La Dame de Damas (Quand la route de la dame de Damas croisait celle de dame Espoir)

La Dame de Damas de Jean-Pierre Filiu (récit) et Cyrille Pomès (dessin, couleurs) – Ed. Futuropolis ©

La bande dessinée date de 2015, elle fait allusion à des événements antérieurs. Ce qu’elle raconte est d’autant plus tragique que ce qui s’est passé par la suite aurait pu être évité.

(…) La dame de Damas s’est levée ce matin / Liberté dans les cœurs, aube à portée de main.

Ce ne sont pas des bons / Ce ne sont que des chiens / Aboyeurs enragés/ Ivres de leur venin / La Syrie leur est due / Et nous sommes leurs serfs / Un pays aux Assad / Et pour nous la misère. (…) Cette dame que je chante, c’est la révolution / Sur les murs de Syrie, j’écris partout ton nom.

Extrait de la préface en vers libres de Jean-Pierre Filiu*

Le 16 novembre 2010 à Daraya, dans la banlieue sud-ouest de Damas, on célèbre le 40e anniversaire de la prise du pouvoir par Hafez al-Assad, auquel a succédé en juin 2000 son fils, Bachar. La foule, étroitement surveillée par ses sbires, manifeste sa désapprobation face aux affirmations d’un orateur. « Quarante ans de fierté et de prospérité ».

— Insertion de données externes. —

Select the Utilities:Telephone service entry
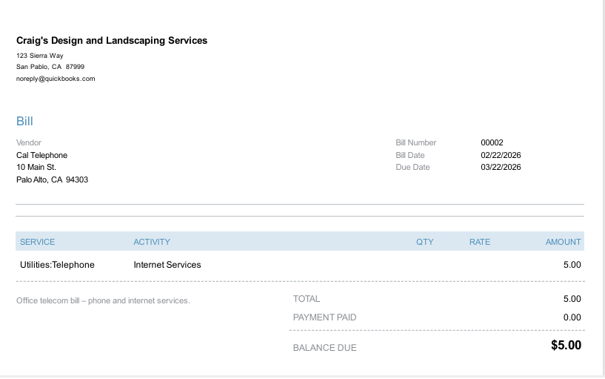This screenshot has height=379, width=605. point(57,264)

« Est-ce qu’on a déjà vu un peuple fêter quarante ans de servitude », s’indigne Karim.Zoom sur une famille de Daraya. Mona et Karim contestent la légitimité du pouvoir en place, leur frère Abdallah en est l’ardent défenseur. Il y a aussi Fatima, aimée de Karim, bien plus radicale que lui, et Bassel, hâbleur, arriviste, bras armé d’Assad.

2011. Les révolutions arabes ont continué d’essaimer, le mur de la peur qui oppressait les Syriens est en train de céder sous le poids des violences dont sont victimes les opposants au régime.

« Faisons de Daraya une tribune de contestation non-violente » propose Karim.

Des comités de quartiers clandestins se constituent et le même mot de passe – la dame de Damas – court sur les lèvres des résistants. Chacun espère que la diplomatie et la raison l’emporteront, mais face aux exactions dont les habitants de Damas, Homs et Daraya font l’objet, face à la passivité des USA et à la pusillanimité de l’ONU, c’est la violence qui va s’imposer dans les différentes strates de la société multiculturelle et multi-confessionnelle syrienne.

L’album se referme sur ce jour d’août 2013 où, aux premières heures, une attaque chimique a fondu sur la capitale syrienne. 

Le texte, dense et ultra documenté de Jean-Pierre Filiu et les dessins réalistes de Cyrille Pomès sont autant de piqures de rappel d’événements qui se sont déroulés en Syrie, aux temps où tout semblait encore possible, avec aujourd’hui, en ce mois de septembre 2018, leurs conséquences dramatiques sous la forme d’une probable offensive totale de Damas et de Moscou qui, ajoutée aux 360 000 morts passés, signerait une véritable catastrophe humanitaire. 

A.C.

104 p., 18 €

  • Jean-Pierre Filiu est professeur des universités en histoire du Moyen-Orient contemporain à Sciences Po (Paris), après avoir enseigné à Columbia (New York) et Georgetown (Washington). Ses travaux sur le monde arabo-musulman ont été publiés dans une douzaine de langues.
  • Il est également l’auteur du Printemps des Arabes (2013).